TASK REQUIREMENTS
Go to the line that contains "Where should I click to: Click" in the listing below, then output it and every line after it exactly, omitting pictures.

(RECORDS FOR THIS TASK)

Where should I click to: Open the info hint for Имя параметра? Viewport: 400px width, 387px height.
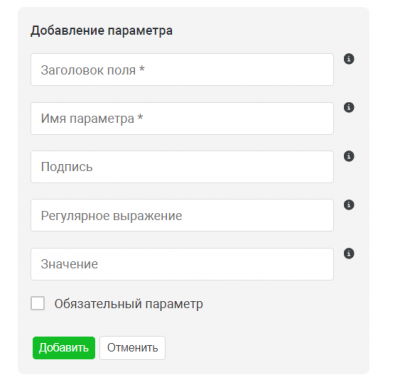click(x=349, y=107)
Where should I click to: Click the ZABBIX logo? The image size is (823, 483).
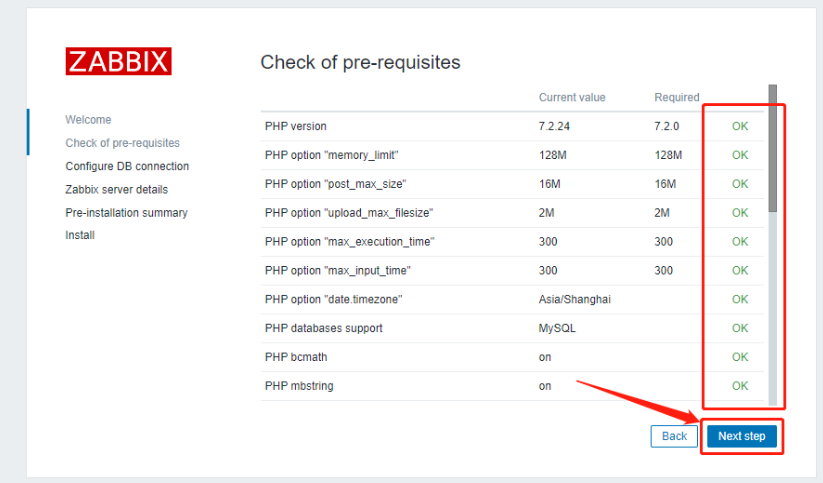click(118, 61)
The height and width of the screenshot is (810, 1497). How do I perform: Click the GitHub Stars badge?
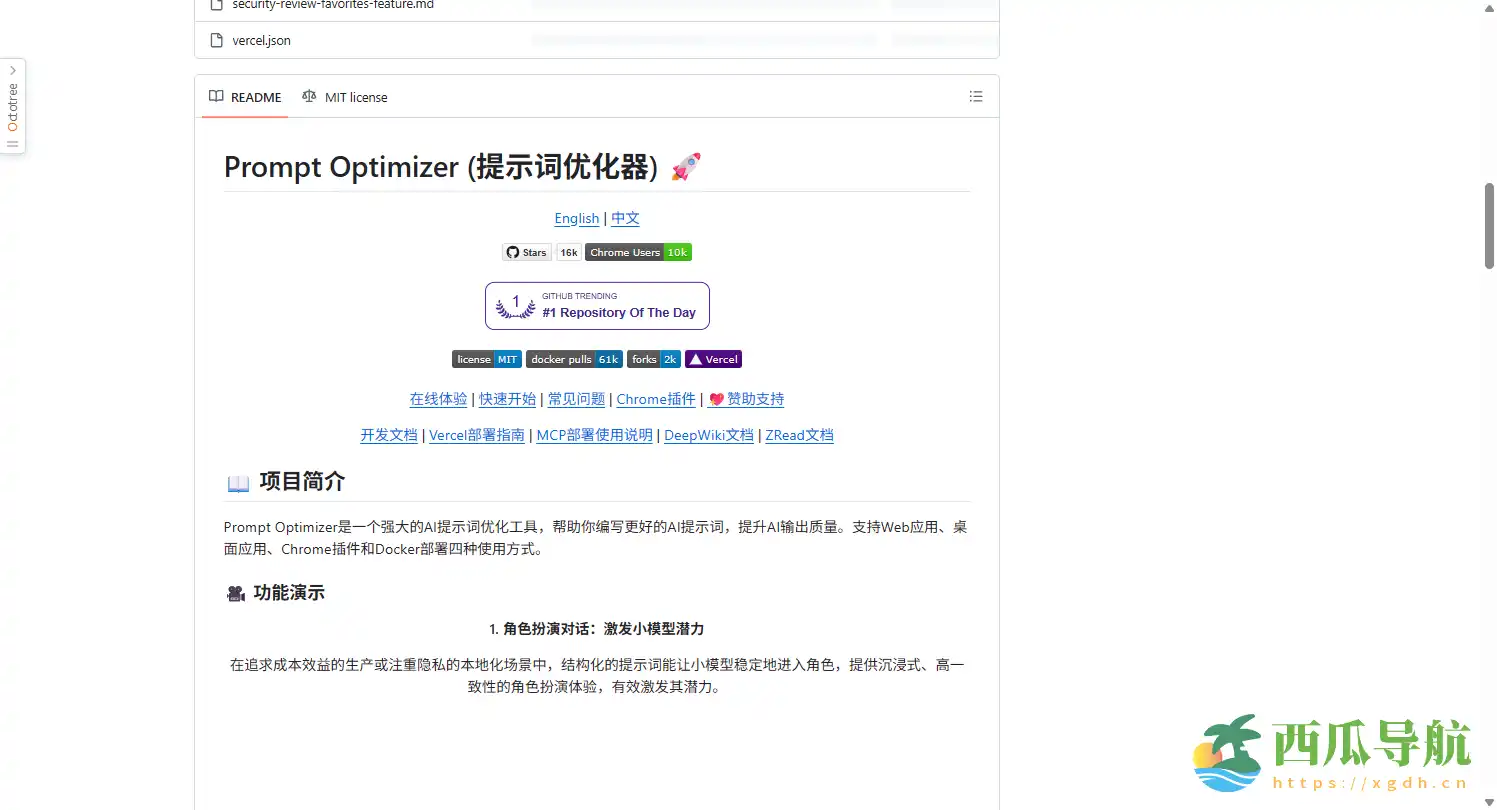[527, 253]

(End RECORDS FOR THIS TASK)

RESPONSE AREA
Where should I click to: Click the ZABBIX logo? The image size is (823, 483).
click(118, 61)
The height and width of the screenshot is (810, 1497). How do I perform: Click the GitHub Stars badge?
[527, 253]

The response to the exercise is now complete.